In a fight between a cow and a cricket, you might think a cow would win. From an environmental perspective, think again! It is estimated that around 15% of global greenhouse gas emissions arise from livestock, with cows playing it big in the methane game. Insects could be our solution; they produce significantly less greenhouse gas, take up less space and need less feed per kilogram of protein produced. Switching to an insect-based diet seems like a no-brainer, right? Unfortunately, food disgust (a food-rejection emotion) is a crucial factor preventing many from serving up a tasty meal of maggots on toast…
For my EPQ I conducted a survey of 428 parents, teachers, and pupils in the Alleyn’s community asking questions assessing food disgust and willingness to try insects. The study found that around 40% of you would try an insect-based meal; males were more willing to try insects than females (about 60/40), and all were more willing if the insects were not visible in the meal. Whilst I predicted that pupils would be the most open to eating insects, it was parents and teachers who took home the trophy, nudging above pupils in their willingness to try insects, most likely due to their lower levels of food disgust.
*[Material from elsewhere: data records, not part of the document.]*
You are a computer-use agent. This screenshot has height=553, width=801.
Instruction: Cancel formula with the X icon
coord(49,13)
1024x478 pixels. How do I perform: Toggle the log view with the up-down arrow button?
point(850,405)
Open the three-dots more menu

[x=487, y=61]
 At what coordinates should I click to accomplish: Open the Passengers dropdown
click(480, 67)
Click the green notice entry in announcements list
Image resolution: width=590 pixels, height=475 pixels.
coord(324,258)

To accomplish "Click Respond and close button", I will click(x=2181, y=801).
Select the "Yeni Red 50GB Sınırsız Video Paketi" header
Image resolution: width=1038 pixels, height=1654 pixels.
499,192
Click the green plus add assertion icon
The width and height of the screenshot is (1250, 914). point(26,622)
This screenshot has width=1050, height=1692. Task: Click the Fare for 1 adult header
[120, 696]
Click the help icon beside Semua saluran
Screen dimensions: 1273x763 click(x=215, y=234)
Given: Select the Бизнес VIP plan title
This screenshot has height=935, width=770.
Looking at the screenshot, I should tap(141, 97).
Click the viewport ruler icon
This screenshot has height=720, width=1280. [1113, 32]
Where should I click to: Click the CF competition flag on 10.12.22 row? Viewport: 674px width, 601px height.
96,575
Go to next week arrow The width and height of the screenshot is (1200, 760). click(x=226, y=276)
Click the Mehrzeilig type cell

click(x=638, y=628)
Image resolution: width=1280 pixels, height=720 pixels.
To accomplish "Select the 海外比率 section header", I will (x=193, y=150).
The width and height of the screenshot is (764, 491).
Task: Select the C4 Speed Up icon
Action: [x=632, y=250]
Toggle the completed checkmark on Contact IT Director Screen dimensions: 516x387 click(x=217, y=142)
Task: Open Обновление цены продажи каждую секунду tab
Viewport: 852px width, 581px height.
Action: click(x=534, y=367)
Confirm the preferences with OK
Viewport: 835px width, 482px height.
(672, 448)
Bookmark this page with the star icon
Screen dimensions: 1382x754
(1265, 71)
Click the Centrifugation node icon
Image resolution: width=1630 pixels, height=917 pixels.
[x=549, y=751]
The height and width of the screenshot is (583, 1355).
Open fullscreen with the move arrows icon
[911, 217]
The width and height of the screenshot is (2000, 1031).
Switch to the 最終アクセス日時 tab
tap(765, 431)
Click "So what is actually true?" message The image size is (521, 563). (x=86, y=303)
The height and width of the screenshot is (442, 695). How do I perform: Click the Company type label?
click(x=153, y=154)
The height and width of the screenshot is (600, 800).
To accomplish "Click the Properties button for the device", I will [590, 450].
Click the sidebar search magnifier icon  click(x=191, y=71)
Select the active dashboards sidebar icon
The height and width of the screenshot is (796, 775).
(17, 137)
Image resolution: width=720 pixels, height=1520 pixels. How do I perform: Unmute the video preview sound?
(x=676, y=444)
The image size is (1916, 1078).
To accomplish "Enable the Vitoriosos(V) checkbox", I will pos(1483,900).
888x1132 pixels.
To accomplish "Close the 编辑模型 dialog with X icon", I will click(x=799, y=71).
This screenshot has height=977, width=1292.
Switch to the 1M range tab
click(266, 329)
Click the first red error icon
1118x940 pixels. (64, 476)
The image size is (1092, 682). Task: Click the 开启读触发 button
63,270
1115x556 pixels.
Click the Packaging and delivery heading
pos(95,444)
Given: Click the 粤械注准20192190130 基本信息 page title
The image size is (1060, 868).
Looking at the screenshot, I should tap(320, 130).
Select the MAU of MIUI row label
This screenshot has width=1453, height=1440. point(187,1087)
Insects do not have to be disgusting to eat, in fact insect-food can look appetising. Google IKEA’s bug-burgers and meatballs - no creepy legs or eyeballs in sight, I promise. The climate crisis is scary; we’re watching the world fall to pieces right before our eyes. Having insects in our meals could help us put it back together again. So, let me ask you, if someone offered you bug-grub, would you take a bite?